This invention relates to a method and device for tissue removal, especially for surgical treatment of the uterus or prostate.
Electrocautery has been in use for many years as a general surgical tool, such as for trans-cervical fibroid removal. The uterus is first flooded under pressure with a nonconductive fluid, such as sorbitol-mannitol fluid or the like under sufficient pressure to separate the walls of the uterus and render the surgical site suitable for optical fiber observation. This procedure is generally described as uterine cavity distension. During this flooding, an electrocautery surgical tool is inserted into the uterus through the cervix. Electrical current at high voltage settings (typically an alternating current about 750 KHz and 2000-9000 volts) is transmitted from a cutting surface of the surgical instrument to the surgical site. The cutting surface usually consists of a wire or solid shape. The transmission of current to the uterus is monopolar, and the circuit is completed by a conductive path to the power unit through a conductive pad applied to the patient's skin.
The electrical current is concentrated at the cutting surface. Heat generated from the resistance of tissue to the flow of electrical current is high enough to vaporize cells near the cutting surface. Thus, a cut is made with very little physical resistance to the cutting motion. Heat from the cut cauterizes small blood vessels so that visibility and control remain good.
During uterine cavity distension, the same electrical resistance heating may be used at lower power settings to cauterize bleeding tissue and to kill selected areas of the tissue through ablation.
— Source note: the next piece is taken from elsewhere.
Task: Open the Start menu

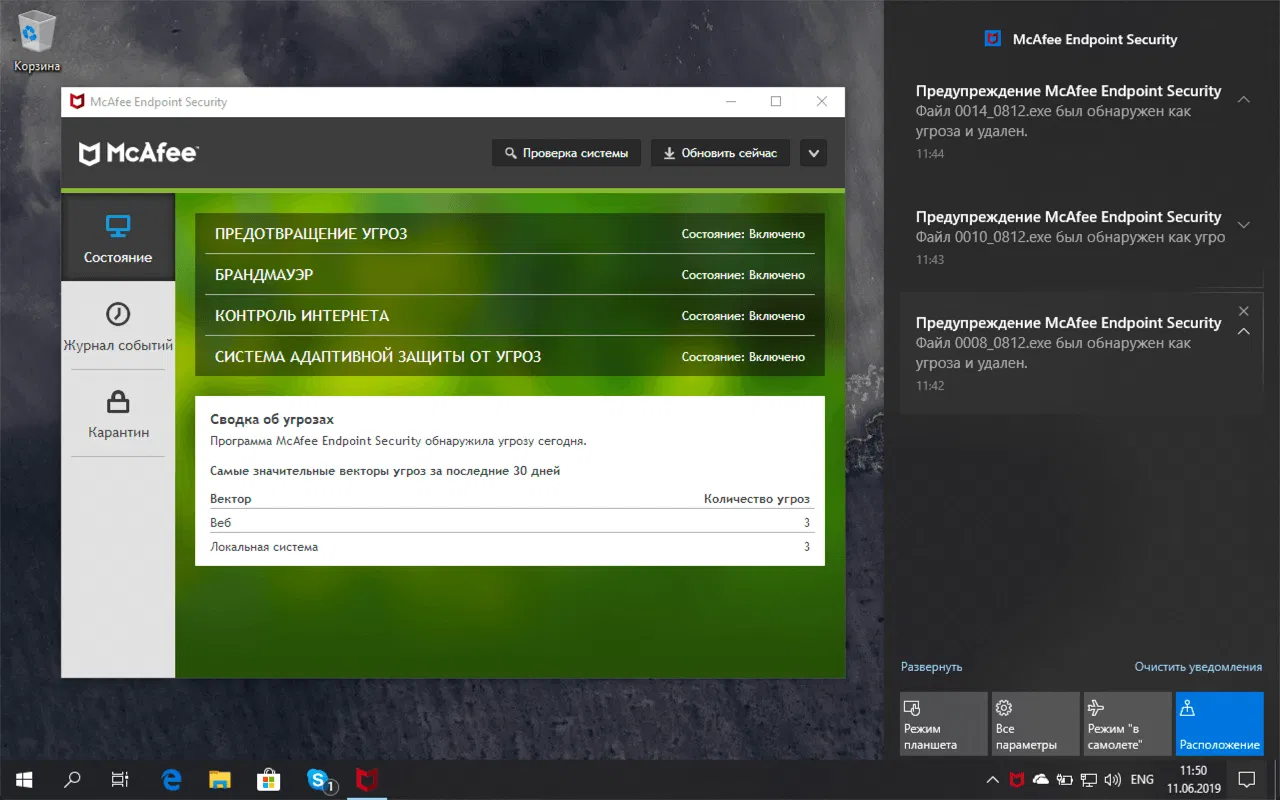Action: click(21, 779)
Such cautery electrodes can be larger in area so as to treat broader surfaces. Cautery is used in gynecology to ablate the endometrial lining of the uterus. This procedure is often performed using a conductive roller similar in shape to a football which heats a wide swath of tissue along the inner surface of the uterus.
Electrocautery tools are compact and require a minimum of area in which to work. Since the tool only cuts when the power is turned on, it can be safely maneuvered into small areas. Electrocautery has found broad general application in the treatment of enlarged prostate glands and in the removal of uterine fibroids.
A secondary effect of the removal of tissue, particularly in the areas of prostate reduction and fibroid removal, is that separated tissue fragments typically remain in the working area and must be periodically flushed or suctioned away to preserve the required visibility necessary for surgery. The clean, well-controlled action of electrocautery is now slowed by this need to remove fragments which obstruct visibility. Therefore, the requirement for intermittent clearing of the surgical site prolongs fibroid removal and other electrosurgical procedures.
It is known that ultrasound can add significant value to tissue resection and ablation procedures. Using high-frequency ultrasound, anatomical landmarks and tissue features can be imaged in depth, which cannot be done by optical instruments. Depth information provides improved guidance and monitoring capabilities. It enables the surgeon to monitor the progress of tissue treatment, and thereby lessens the risk of complications. In addition, the improved visualization provided by ultrasound can help to shorten procedure times.
At the present time as for example during uterine cavity distention, it is not practical to introduce ultrasound probes without considerable complication.
To perform ultrasound measurements during electrocautery, the surgical probes for the electrocautery procedure must first be removed and thereafter, ultrasound introduced. Finally, and after such measurements, surgery can resume with reintroduction of the surgical probes. With such procedures, the surgeon has difficulty returning to the original surgical site. For this reason, ultrasound is not usually utilized for measurement of uterine wall thickness by an intrauterine transducer.